Artikel Populer Bulan Ini
- Dapatkan link
- Aplikasi Lainnya
Label
Disrupsi Telekomunikasi, Senja Kala Provider Telko Akankah Terjadi?
Tiga atau lima tahun ke belakang, kita dikejutkan oleh beberapa media cetak yang “dipaksa” tutup karena hebatnya disrupsi media (sosial) yang mengganggu keberlangsungan mereka. Hanya ada beberapa media cetak besar yang masih sanggup bertahan, itupun setelah mengurangi beberapa produk cetak mereka.
Selain budaya membaca kita yang masih rendah, kemajuan teknologi semakin memperburuk keadaan media saat ini.
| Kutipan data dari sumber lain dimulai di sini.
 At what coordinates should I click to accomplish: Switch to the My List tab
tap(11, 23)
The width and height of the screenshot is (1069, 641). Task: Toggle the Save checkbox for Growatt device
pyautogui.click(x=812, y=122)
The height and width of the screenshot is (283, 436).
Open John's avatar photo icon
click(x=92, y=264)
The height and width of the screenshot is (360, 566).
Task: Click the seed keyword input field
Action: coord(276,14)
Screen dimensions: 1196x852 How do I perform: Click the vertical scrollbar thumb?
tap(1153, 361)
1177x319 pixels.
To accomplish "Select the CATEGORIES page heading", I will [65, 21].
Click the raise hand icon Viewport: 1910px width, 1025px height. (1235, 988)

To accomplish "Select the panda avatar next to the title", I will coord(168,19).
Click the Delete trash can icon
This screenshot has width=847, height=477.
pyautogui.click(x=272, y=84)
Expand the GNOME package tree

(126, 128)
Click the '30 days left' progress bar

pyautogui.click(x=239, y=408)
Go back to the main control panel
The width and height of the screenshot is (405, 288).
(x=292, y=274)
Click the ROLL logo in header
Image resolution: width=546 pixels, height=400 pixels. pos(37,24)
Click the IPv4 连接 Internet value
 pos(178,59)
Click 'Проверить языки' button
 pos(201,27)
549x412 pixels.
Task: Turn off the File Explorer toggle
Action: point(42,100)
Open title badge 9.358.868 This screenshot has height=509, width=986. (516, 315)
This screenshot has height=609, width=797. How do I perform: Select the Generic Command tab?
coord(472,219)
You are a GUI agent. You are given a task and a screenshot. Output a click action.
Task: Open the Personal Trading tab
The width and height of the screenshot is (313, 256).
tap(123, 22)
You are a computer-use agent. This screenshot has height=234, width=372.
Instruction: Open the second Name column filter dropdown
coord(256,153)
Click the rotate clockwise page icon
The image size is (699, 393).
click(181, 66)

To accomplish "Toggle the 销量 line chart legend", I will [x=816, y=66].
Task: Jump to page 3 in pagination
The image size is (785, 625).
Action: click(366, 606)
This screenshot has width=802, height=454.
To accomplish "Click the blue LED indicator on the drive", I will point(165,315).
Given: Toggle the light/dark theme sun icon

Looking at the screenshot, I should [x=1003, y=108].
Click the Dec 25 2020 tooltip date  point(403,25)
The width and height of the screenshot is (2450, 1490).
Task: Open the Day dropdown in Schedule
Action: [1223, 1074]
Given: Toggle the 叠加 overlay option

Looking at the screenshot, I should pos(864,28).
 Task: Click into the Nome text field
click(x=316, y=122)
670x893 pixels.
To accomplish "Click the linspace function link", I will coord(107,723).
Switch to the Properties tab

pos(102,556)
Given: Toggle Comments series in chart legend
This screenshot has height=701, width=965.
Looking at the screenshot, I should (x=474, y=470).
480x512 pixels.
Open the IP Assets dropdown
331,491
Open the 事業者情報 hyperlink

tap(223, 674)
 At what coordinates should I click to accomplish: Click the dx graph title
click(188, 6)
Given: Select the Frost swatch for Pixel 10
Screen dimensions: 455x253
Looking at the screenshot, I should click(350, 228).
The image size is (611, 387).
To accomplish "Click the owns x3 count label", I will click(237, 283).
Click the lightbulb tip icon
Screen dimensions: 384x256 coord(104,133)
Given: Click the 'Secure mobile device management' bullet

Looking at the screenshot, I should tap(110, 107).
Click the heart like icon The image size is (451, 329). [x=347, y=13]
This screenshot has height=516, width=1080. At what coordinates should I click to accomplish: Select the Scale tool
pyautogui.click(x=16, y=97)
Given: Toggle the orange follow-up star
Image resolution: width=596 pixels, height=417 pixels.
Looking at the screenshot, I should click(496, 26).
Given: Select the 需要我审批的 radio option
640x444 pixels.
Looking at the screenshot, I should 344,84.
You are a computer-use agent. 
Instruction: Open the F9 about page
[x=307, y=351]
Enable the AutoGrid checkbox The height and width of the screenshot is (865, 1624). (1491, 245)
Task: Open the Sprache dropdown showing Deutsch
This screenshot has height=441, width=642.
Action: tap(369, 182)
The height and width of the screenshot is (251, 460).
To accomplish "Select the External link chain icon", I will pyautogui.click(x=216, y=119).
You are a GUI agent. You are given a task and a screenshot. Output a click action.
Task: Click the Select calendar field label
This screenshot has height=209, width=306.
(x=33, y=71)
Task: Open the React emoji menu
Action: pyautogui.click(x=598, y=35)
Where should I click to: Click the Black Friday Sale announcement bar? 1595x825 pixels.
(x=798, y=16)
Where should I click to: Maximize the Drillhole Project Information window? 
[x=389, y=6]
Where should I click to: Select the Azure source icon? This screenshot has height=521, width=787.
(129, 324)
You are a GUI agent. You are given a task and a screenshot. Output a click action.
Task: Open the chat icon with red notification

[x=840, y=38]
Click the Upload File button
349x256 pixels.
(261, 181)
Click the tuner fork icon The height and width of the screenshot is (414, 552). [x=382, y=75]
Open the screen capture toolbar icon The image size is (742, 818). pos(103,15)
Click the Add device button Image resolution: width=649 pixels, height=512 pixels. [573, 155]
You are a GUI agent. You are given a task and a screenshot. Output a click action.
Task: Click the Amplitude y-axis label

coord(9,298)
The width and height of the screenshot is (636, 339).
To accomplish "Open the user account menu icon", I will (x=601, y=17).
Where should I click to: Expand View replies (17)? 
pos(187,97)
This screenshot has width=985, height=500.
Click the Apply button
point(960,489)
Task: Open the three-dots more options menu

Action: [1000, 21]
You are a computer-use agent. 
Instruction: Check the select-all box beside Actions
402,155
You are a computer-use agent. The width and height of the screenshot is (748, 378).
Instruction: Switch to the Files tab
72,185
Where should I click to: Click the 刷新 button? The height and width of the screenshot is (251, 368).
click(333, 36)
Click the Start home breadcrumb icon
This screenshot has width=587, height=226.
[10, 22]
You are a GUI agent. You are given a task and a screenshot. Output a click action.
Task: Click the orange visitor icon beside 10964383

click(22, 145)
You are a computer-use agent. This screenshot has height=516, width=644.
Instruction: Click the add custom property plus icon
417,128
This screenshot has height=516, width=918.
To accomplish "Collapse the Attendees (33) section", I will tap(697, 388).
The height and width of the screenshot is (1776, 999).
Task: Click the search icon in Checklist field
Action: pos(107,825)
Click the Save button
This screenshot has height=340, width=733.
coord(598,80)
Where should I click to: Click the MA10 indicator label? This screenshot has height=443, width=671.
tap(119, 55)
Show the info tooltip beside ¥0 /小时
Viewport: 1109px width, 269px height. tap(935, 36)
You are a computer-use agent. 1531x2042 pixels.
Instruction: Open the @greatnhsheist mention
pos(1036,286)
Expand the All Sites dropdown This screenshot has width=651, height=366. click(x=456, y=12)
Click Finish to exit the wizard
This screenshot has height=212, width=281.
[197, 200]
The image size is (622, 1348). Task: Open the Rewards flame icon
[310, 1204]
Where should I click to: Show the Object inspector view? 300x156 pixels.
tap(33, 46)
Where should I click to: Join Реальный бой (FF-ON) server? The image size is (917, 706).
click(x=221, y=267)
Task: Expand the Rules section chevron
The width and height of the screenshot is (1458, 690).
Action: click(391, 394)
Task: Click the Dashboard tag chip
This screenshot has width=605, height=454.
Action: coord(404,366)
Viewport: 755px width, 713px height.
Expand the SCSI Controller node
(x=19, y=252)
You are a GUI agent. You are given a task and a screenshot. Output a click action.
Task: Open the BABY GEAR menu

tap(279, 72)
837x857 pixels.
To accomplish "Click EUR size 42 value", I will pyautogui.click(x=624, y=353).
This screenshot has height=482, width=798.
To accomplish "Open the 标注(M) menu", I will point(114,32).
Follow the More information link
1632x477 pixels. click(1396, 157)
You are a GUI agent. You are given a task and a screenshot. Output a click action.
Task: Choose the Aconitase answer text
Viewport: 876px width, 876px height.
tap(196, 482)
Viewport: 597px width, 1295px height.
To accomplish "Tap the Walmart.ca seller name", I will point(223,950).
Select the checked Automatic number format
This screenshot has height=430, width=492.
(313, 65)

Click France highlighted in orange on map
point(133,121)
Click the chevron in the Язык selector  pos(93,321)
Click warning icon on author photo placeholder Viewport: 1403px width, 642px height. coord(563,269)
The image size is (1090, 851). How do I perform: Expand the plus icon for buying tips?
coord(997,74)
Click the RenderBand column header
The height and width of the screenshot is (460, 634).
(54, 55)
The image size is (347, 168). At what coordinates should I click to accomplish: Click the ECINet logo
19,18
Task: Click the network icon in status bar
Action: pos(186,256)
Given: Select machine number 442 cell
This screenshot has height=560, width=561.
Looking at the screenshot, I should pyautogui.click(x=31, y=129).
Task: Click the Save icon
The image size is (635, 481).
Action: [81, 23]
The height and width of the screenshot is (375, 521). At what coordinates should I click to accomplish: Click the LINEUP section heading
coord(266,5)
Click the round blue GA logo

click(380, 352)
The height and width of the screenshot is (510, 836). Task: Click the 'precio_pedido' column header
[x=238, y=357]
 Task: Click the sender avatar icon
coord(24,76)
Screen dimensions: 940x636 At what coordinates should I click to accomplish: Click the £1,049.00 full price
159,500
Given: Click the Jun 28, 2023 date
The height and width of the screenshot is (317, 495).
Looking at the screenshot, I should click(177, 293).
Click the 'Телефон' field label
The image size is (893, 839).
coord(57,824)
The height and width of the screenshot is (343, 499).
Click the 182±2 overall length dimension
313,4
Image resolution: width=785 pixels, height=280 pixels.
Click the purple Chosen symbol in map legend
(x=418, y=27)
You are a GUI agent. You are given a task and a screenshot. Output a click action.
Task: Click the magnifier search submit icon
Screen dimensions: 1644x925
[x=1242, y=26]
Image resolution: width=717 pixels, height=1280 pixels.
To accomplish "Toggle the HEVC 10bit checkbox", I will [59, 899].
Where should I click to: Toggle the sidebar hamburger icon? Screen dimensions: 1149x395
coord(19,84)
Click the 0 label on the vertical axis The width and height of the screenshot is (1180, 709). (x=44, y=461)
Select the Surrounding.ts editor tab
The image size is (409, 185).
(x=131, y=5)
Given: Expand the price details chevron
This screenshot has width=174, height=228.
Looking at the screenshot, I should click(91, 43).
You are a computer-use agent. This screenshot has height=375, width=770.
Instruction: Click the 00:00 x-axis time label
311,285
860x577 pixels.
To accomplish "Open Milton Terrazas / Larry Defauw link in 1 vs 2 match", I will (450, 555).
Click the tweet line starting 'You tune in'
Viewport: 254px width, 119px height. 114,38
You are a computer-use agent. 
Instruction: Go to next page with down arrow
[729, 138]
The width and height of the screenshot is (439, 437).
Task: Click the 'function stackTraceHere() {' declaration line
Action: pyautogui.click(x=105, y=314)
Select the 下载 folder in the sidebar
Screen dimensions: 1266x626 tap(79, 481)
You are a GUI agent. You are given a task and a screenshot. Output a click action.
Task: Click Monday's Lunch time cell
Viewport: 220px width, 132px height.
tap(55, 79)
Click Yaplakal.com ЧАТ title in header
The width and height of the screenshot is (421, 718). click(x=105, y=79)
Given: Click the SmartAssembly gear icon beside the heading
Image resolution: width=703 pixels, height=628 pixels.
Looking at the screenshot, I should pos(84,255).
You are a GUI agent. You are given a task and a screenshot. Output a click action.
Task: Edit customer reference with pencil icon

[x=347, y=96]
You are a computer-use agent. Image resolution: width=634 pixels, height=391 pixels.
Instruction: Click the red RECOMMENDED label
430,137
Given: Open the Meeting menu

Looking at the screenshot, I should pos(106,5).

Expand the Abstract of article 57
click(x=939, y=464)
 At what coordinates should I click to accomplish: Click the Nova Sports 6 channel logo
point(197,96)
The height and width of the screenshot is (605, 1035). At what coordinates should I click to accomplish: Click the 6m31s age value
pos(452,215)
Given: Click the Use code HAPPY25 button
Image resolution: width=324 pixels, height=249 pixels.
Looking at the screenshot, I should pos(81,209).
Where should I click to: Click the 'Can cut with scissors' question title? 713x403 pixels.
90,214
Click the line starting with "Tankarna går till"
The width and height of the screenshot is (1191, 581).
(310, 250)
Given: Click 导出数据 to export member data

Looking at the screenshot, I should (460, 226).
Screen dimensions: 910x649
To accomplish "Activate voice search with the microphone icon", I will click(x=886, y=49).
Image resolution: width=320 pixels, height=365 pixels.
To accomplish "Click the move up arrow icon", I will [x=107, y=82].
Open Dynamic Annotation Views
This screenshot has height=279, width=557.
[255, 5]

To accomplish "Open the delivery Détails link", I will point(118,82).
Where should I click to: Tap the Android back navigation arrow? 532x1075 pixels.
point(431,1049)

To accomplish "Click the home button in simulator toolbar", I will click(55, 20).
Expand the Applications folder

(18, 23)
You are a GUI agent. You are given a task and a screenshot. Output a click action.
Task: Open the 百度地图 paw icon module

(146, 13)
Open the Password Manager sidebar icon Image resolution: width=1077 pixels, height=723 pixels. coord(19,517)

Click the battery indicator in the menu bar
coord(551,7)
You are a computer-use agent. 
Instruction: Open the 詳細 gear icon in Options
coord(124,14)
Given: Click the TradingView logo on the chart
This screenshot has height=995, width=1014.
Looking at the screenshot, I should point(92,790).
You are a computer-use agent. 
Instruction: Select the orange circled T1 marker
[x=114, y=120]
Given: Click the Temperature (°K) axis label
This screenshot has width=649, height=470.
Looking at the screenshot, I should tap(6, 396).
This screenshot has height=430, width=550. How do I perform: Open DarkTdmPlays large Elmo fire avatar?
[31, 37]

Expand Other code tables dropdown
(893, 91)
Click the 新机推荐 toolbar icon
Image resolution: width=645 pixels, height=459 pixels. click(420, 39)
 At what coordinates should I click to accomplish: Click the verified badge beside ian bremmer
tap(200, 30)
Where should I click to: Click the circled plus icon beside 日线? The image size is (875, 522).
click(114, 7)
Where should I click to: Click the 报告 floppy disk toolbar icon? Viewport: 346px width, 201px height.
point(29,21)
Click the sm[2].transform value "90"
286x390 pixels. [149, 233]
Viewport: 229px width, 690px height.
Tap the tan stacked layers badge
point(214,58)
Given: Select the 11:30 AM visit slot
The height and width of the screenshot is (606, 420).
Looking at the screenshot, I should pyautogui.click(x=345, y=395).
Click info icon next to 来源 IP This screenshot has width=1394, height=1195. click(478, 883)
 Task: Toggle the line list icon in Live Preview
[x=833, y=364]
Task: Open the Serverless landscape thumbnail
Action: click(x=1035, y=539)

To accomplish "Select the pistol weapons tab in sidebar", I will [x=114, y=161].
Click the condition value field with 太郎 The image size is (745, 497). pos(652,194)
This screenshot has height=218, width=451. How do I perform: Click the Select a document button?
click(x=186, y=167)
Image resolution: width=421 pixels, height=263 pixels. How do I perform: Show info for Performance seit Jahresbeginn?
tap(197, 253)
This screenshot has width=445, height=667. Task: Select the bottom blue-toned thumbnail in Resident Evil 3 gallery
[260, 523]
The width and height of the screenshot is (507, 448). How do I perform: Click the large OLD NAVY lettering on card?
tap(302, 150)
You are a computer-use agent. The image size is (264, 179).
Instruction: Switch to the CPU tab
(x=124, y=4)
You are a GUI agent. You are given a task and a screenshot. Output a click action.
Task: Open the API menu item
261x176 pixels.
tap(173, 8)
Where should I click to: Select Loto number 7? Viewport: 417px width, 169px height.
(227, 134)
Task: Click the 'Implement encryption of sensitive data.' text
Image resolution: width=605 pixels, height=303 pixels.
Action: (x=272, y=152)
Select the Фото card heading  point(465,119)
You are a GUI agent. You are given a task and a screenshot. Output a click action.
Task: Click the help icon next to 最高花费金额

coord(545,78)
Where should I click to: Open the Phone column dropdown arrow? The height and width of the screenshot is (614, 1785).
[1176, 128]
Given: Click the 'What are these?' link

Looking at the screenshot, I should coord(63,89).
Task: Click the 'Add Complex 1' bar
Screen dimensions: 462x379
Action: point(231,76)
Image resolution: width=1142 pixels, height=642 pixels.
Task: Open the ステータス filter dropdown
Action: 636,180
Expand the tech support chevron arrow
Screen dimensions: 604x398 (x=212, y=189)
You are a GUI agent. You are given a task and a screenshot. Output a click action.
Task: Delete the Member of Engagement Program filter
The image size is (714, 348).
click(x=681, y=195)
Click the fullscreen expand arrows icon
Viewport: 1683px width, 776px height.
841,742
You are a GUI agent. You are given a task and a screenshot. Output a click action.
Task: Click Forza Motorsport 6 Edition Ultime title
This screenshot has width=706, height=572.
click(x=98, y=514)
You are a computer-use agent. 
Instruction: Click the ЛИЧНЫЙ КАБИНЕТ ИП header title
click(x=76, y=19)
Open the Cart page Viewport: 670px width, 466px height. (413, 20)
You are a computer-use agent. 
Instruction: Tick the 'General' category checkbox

Lalu bagaimana dengan wacana disrupsi komunikasi yang juga terjadi di seluruh belahan dunia, termasuk di Indonesia. Apakah juga akan mempengaruhi perusahaan telekomunikasi yang ada di Indonesia?
Oke sebelum makin njelimet bahasannnya, ada yang belum mengerti istilah disrupsi? Menurut KBBI disrupsi itu tercabut dari akar, tentu kita nggak bisa menggunakan istilah ini mentah-mentah. Rheinald Kasali pernah bilang, disrupsi kurang lebih seperti disruption, gangguan atau ancaman Tentu maksud Rheinald Kasali tidak se vulgar terjemahannya.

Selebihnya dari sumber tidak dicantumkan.